== Passage to read ==
An Evolutionary Analysis of the Helix-Hairpin-Helix Superfamily of DNA Repair Glycosylases

Abstract
The helix-hairpin-helix (HhH) superfamily of base excision repair DNA glycosylases is composed of multiple phylogenetically diverse enzymes that are capable of excising varying spectra of oxidatively and methyl-damaged bases. Although these DNA repair glycosylases have been widely studied through genetic, biochemical, and biophysical approaches, the evolutionary relationships of different HhH homologs and the extent to which they are conserved across phylogeny remain enigmatic. We provide an evolutionary framework for this pervasive and versatile superfamily of DNA glycosylases. Six HhH gene families (named AlkA: alkyladenine glycosylase; MpgII: N-methylpurine glycosylase II; MutY/Mig: A/G-specific adenine glycosylase/mismatch glycosylase; Nth: endonuclease III; OggI: 8-oxoguanine glycosylase I; and OggII: 8-oxoguanine glycosylase II) are identified through phylogenetic analysis of 234 homologs found in 94 genomes (16 archaea, 64 bacteria, and 14 eukaryotes). The number of homologs in each gene family varies from 117 in the Nth family (nearly every genome surveyed harbors at least one Nth homolog) to only five in the divergent OggII family (all from archaeal genomes). Sequences from all three domains of life are included in four of the six gene families, suggesting that the HhH superfamily diversified very early in evolution. The phylogeny provides evidence for multiple lineage-specific gene duplication events, most of which involve eukaryotic homologs in the Nth and AlkA gene families. We observe extensive variation in the number of HhH superfamily glycosylase genes present in different genomes, possibly reflecting major differences among species in the mechanisms and pathways by which damaged bases are repaired and/or disparities in the basic rates and spectra of mutation experienced by different genomes.

== What to produce ==
Recast the abstract's paragraph beginning "The helix-hairpin-helix (HhH) superfamily" as a short bulleted list that keeps its main facts.

== Supplied records ==
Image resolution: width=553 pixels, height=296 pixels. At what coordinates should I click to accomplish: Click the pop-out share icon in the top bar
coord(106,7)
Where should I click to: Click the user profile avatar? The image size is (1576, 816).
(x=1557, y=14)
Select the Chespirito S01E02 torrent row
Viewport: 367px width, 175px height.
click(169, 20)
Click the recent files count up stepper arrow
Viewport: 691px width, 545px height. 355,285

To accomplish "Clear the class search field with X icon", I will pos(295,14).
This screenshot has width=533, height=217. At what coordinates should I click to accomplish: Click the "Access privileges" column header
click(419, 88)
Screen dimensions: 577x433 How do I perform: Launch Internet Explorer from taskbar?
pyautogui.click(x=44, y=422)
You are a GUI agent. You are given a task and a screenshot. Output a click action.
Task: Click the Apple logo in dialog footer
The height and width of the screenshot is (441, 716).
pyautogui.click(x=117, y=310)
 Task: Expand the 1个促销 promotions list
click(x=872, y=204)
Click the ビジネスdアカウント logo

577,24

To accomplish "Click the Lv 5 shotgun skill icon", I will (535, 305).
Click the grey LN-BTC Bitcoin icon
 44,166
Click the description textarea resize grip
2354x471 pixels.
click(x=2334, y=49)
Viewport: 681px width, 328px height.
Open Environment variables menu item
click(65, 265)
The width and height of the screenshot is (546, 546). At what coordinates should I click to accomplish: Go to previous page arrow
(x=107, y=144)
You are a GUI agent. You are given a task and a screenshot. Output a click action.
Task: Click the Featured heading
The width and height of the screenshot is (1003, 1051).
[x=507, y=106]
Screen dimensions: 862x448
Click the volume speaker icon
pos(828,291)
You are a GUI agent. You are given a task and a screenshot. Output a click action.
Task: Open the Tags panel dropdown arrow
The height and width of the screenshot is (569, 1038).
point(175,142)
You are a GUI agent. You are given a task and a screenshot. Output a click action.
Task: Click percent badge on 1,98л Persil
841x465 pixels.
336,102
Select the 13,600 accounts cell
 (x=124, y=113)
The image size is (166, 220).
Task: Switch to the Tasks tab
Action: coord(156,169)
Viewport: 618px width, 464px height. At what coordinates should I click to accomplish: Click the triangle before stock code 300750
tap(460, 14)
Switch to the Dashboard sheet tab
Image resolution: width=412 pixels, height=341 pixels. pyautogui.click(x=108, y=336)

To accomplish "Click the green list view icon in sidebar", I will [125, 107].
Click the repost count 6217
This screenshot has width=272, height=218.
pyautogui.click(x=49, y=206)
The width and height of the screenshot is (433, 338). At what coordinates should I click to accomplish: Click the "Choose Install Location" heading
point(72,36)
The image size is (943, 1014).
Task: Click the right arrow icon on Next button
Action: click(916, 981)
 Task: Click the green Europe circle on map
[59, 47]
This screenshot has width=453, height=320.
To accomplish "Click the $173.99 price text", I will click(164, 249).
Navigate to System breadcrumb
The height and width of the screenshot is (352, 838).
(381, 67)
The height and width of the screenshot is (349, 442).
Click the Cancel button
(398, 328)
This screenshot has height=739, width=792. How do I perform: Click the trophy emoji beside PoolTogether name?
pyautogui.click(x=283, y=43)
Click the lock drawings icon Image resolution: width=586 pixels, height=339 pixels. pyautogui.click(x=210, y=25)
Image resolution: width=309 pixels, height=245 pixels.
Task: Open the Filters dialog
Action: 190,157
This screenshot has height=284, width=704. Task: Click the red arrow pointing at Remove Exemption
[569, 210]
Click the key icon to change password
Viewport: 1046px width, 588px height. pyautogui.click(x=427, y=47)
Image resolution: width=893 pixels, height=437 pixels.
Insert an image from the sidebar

== Task result ==
- The HhH superfamily of base excision repair DNA glycosylases comprises phylogenetically diverse enzymes that excise varying spectra of oxidatively and methyl-damaged bases.
- These enzymes have been widely studied through genetic, biochemical, and biophysical approaches, but the evolutionary relationships of the homologs and their conservation across phylogeny remain unclear.
- Phylogenetic analysis of 234 homologs from 94 genomes (16 archaea, 64 bacteria, 14 eukaryotes) identifies six gene families:
  - AlkA (alkyladenine glycosylase)
  - MpgII (N-methylpurine glycosylase II)
  - MutY/Mig (A/G-specific adenine glycosylase/mismatch glycosylase)
  - Nth (endonuclease III)
  - OggI (8-oxoguanine glycosylase I)
  - OggII (8-oxoguanine glycosylase II)
- Family sizes range from 117 homologs in Nth, which nearly every genome has, to five in OggII, all from archaea.
- Four of the six families include sequences from all three domains of life, suggesting the superfamily diversified very early.
- The phylogeny shows multiple lineage-specific gene duplications, mostly involving eukaryotic homologs in the Nth and AlkA families.
- The number of these genes varies widely between genomes. This may reflect differences in repair mechanisms and pathways, or in the rates and spectra of mutation.